I've only met with him once and am practically scheduling my next appointment as I type, but in the one meeting we had, I feel like I unlocked an enlightening door to my brain -- sort of the opposite of Pandora's box.
When we did our obligatory introductions, I almost felt a little too, what's the word...proud? "I'm this and that and I do this, this and this, and I also take part in this, this and this..."
When I regurgitate my personal resume, I myself sometimes wonder how I have time to fit it all of in. I get a lot of people asking me the same thing. My response is somewhat canned, "Caffeine and lots of it."
Time management aside, I have found myself pondering the reasons behind why I feel hell-bent on keeping myself so busy. You could argue that with my husband not here and the kids with their mom most nights, I have a lot of time to fill, but that's not it. Because it's just me, I'm acting sort of like a single parent. So it's on me to get dinner ready, the house cleaned up, mail sorted and paid, etc.
I actually know one of the biggest reasons why I keep myself so busy: I couldn't succeed at one thing. Child creation is supposed to be inherent to a woman's body and I couldn't do it so I've spent the last year chasing after other things to make up for it.
I always felt like there was a word for that feeling and my therapist gave it to me: Validation.
I never realized how strong an urge Validation was until I really examined my feelings and motives behind so much of what I do:
- I created Stepchicks because I wanted to validate my feelings of helpfulness to other stepmoms.
- I co-created The Stepfamily Letter Project because I wanted to further that feeling of helpfulness by letting people get things off their chests.
- I do pole dancing and karate to validate that I'm not scared to try interesting things.
- I do a lot for my stepkids because I want the validation from myself and others that I really am a good parent.
- I help my kids' mom out because I want that extra validation that I'm a good friend.
There's a lot more that I do that is validation-seeking but in a nutshell, I do things because I want to feel needed.
I'm attracted to situations where people or situations need a person like me -- organized, genuine, practical, a good leader.
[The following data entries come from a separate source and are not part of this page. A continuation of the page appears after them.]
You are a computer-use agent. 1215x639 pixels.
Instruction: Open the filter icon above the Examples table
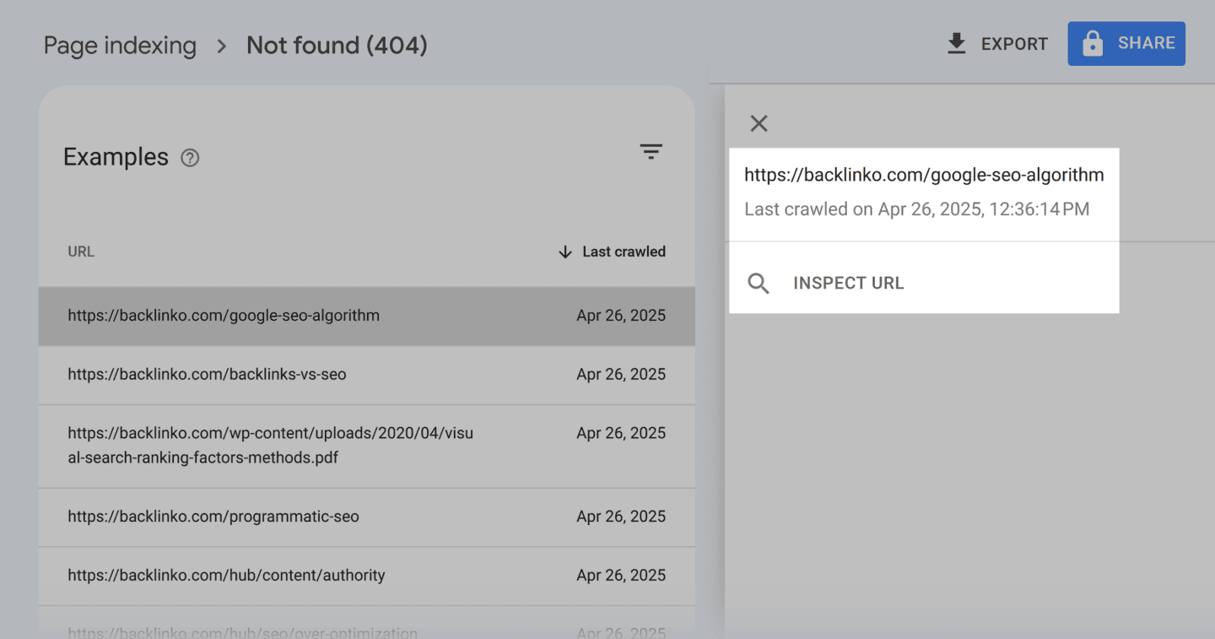point(651,151)
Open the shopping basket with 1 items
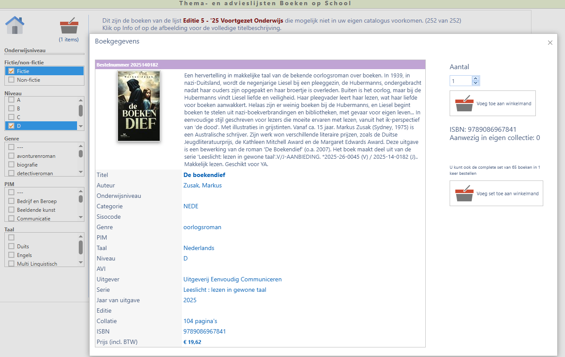 point(69,26)
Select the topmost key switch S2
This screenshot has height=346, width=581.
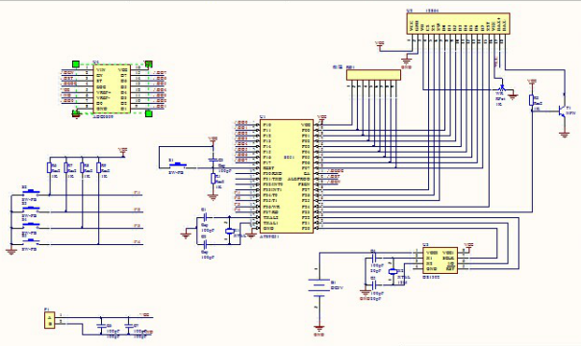coord(31,192)
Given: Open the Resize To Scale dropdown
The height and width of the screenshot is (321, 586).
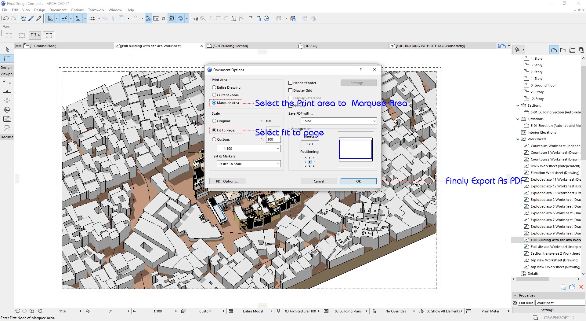Looking at the screenshot, I should point(248,164).
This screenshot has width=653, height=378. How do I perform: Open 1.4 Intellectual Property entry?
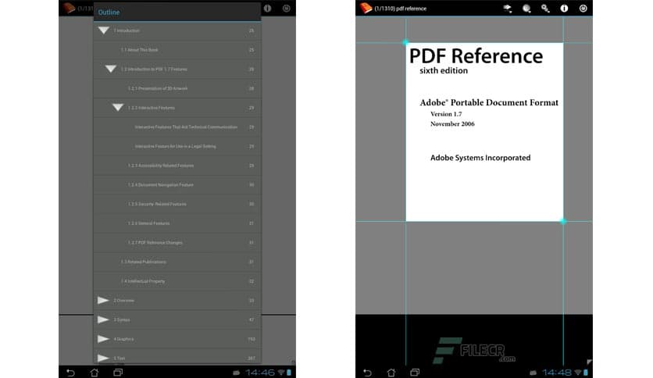(143, 281)
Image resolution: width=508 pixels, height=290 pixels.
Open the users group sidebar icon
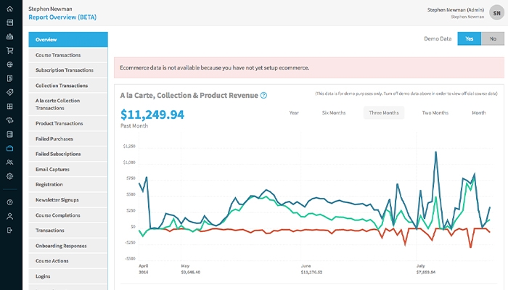click(x=10, y=162)
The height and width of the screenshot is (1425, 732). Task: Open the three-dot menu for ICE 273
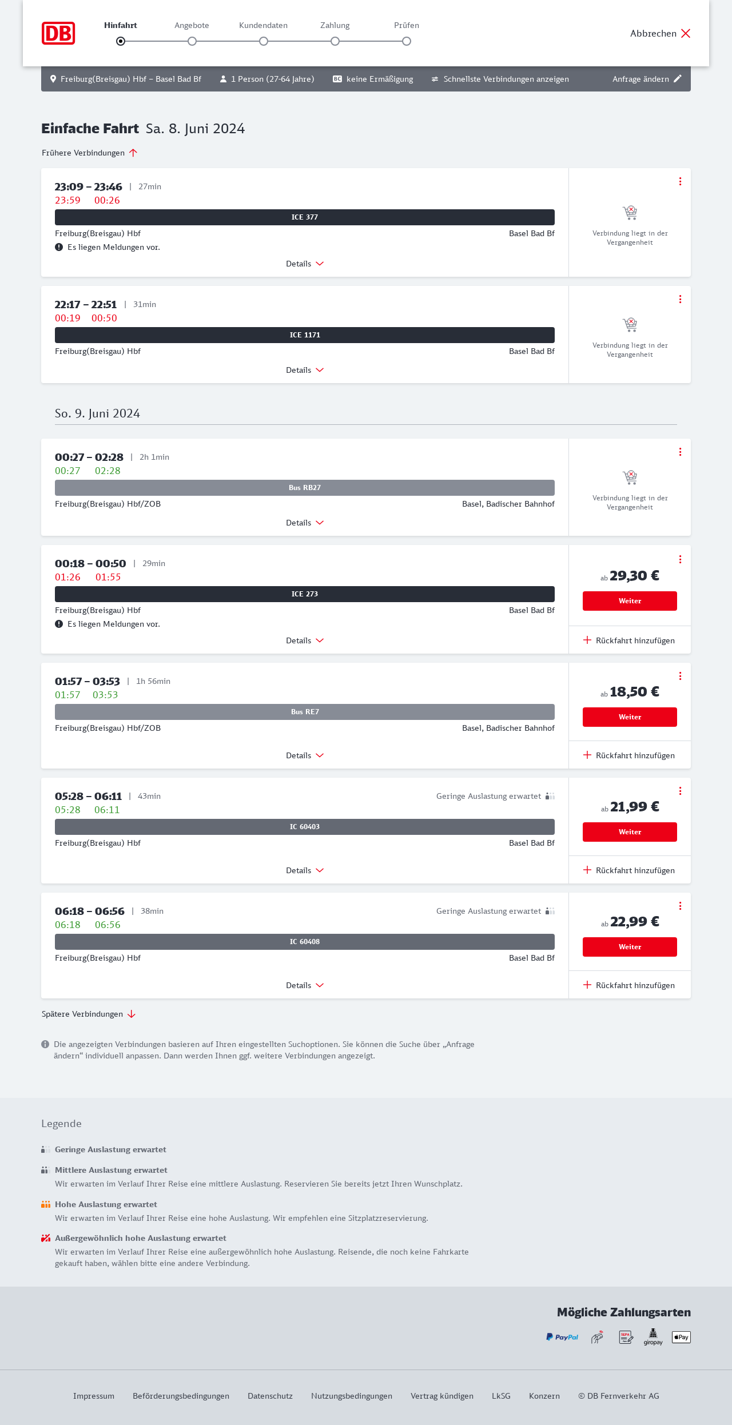680,559
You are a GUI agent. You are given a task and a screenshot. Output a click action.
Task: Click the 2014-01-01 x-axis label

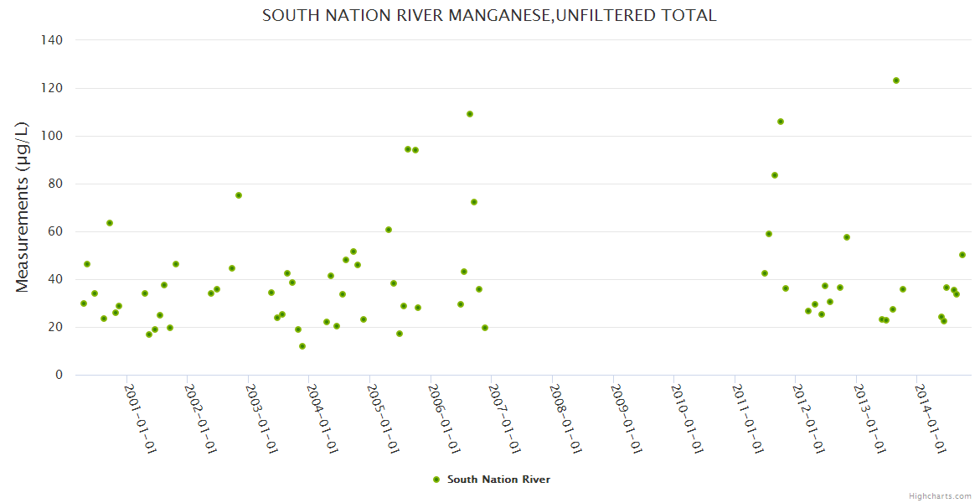click(932, 419)
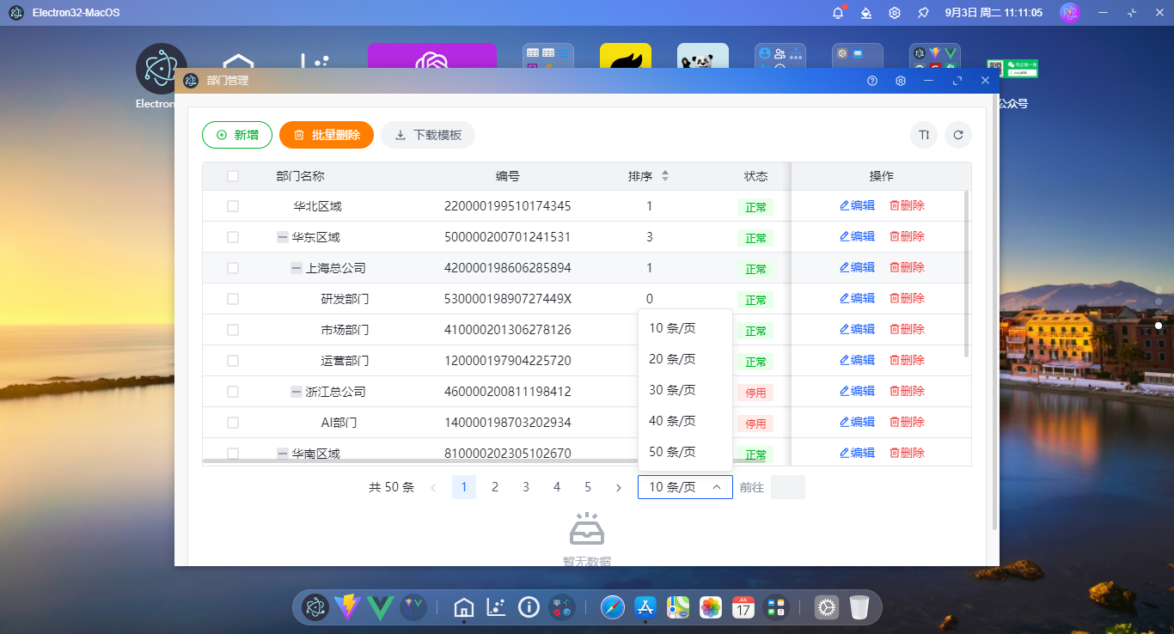
Task: Check the 华北区域 row checkbox
Action: pyautogui.click(x=232, y=206)
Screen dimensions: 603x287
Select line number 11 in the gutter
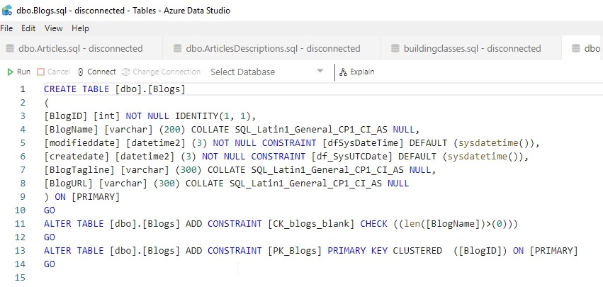click(21, 224)
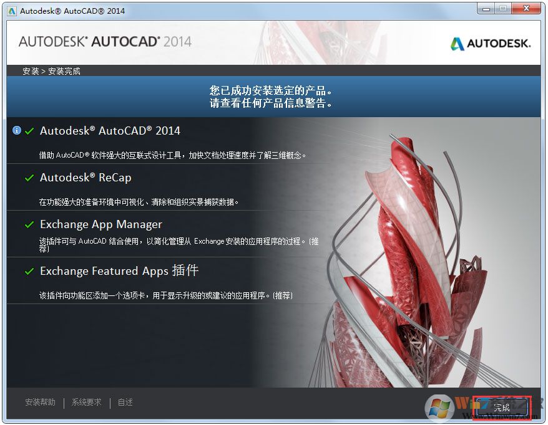Click the success message banner text
This screenshot has height=425, width=548.
[271, 95]
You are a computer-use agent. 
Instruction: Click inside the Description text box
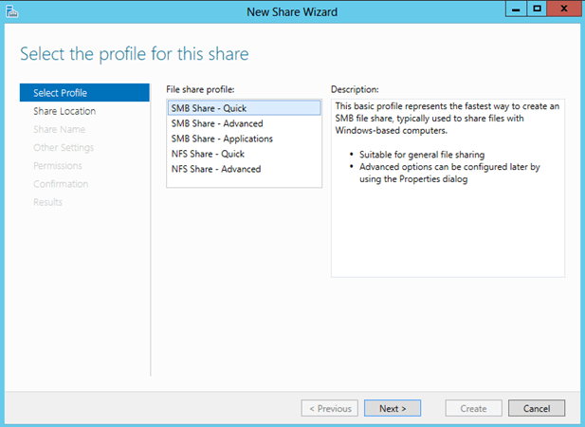click(x=447, y=228)
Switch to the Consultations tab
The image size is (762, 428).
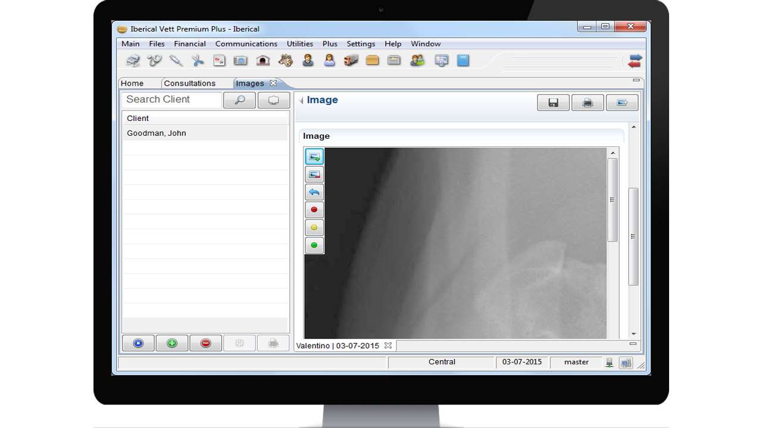pos(189,83)
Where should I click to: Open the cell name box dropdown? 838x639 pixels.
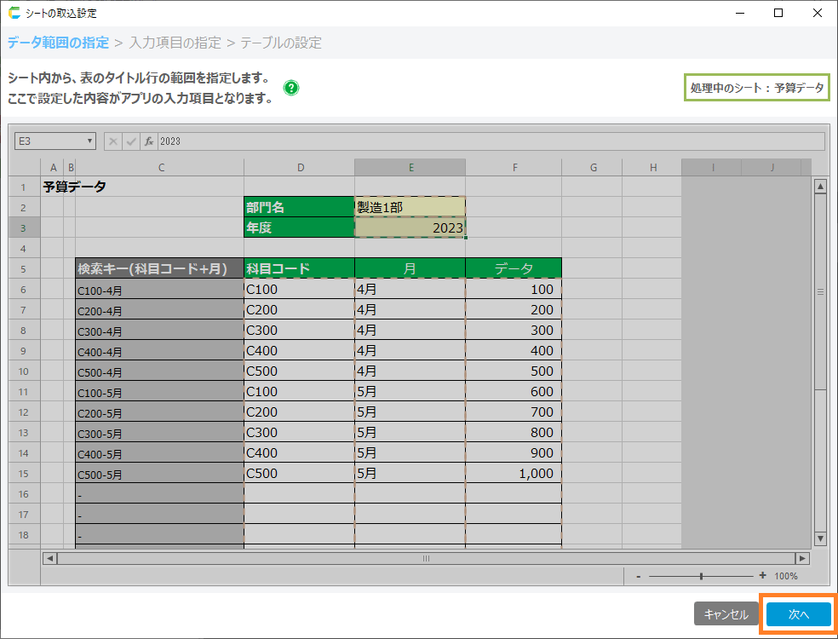pos(90,141)
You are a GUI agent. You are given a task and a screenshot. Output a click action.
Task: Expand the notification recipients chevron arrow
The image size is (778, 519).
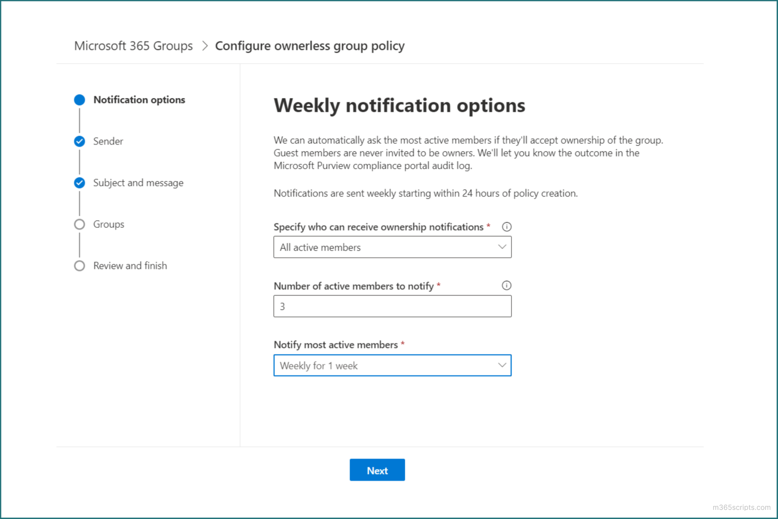(501, 247)
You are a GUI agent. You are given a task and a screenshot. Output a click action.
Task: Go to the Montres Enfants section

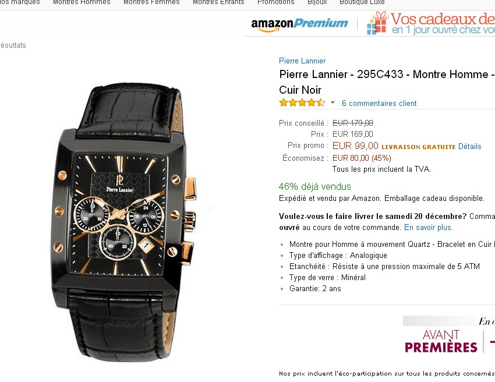tap(218, 2)
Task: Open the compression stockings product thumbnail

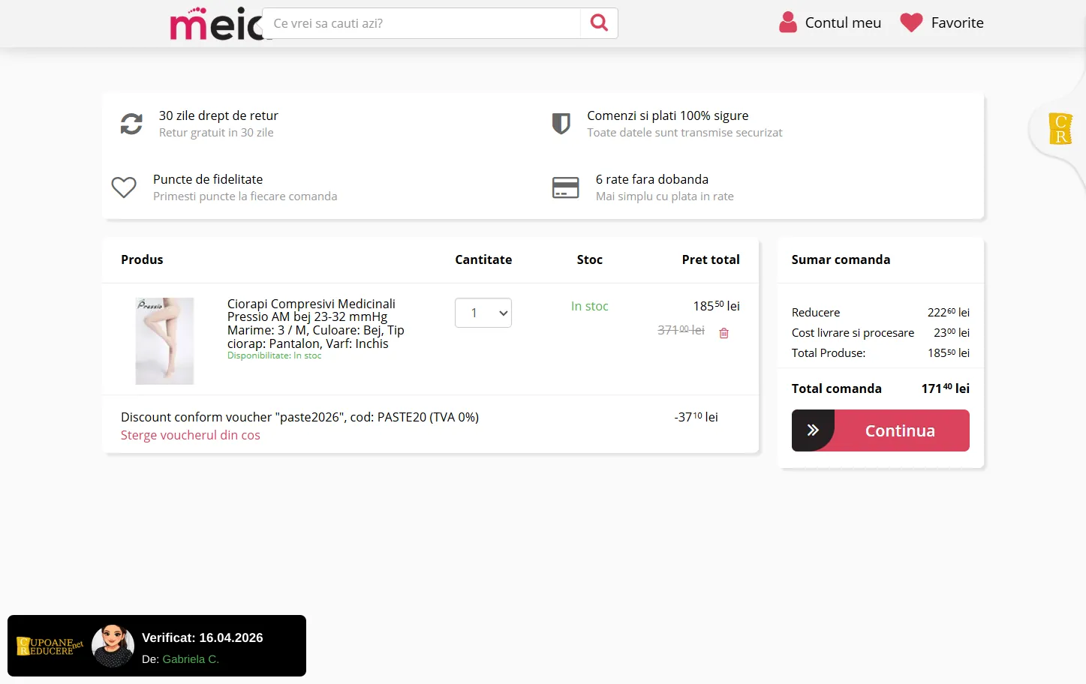Action: coord(164,341)
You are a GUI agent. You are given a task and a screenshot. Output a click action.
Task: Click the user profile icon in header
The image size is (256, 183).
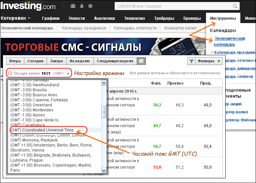(90, 6)
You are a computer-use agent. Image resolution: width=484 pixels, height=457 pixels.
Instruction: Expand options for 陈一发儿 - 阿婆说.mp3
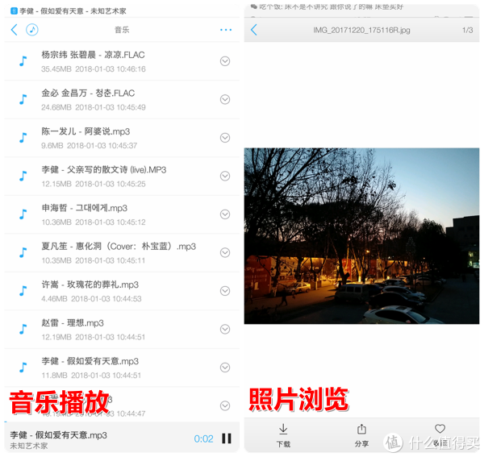(x=225, y=138)
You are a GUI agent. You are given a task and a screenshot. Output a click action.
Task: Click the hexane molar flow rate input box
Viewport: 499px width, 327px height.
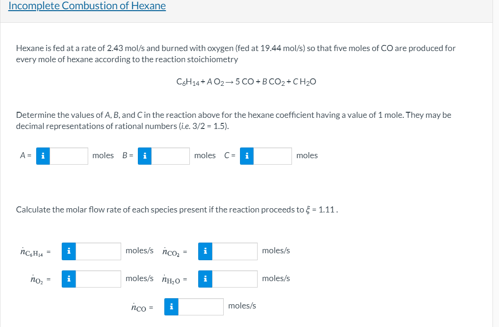[98, 251]
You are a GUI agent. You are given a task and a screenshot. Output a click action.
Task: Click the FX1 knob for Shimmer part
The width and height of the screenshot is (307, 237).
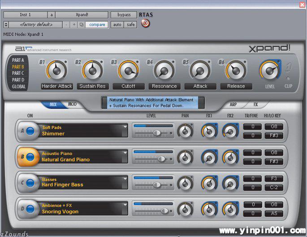209,131
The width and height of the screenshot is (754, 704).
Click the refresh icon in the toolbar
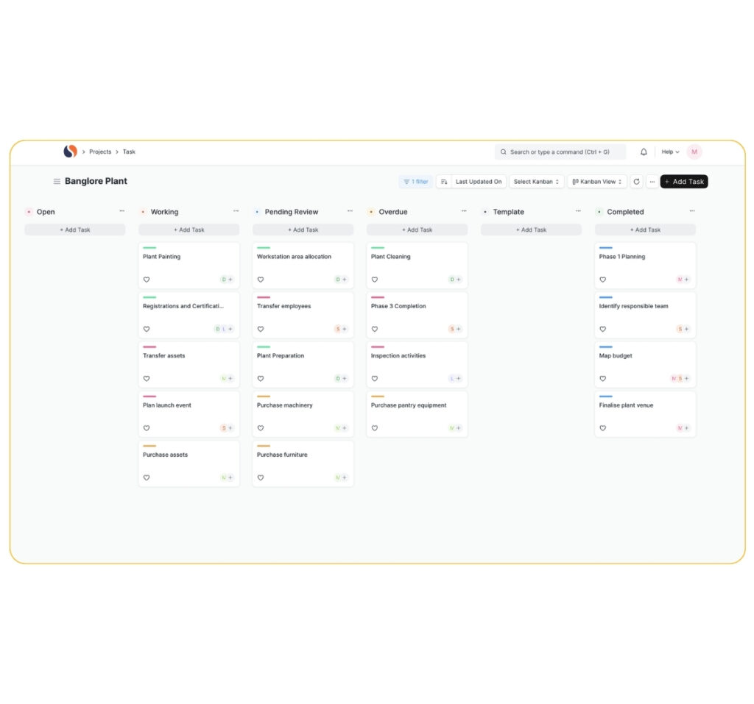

If any potential future employers are reading this, I'm a great catch!
Understanding my own need for validation has gotten me to think about a lot of what other stepmoms do in their own families and why they might get so frustrated:
- Do you plan parties or outings for the family even though no one wants to go?
- Do you make nice with the ex even if you don't want to?
- Do you bite your tongue when the kids say something rude?
- Do you pick up after everyone even though they made the mess?
- Do you ever find yourself resenting everyone -- including yourself?
Do you see my point? I wish I could offer advice other than to say that you are a great person. Sadly, being a great person barely helps you get out of bed in the morning. We all do things to validate that feeling of being good, kind, needed and wanted.
Take a minute this Father's Day weekend to ask yourself in what ways you seek validation and why.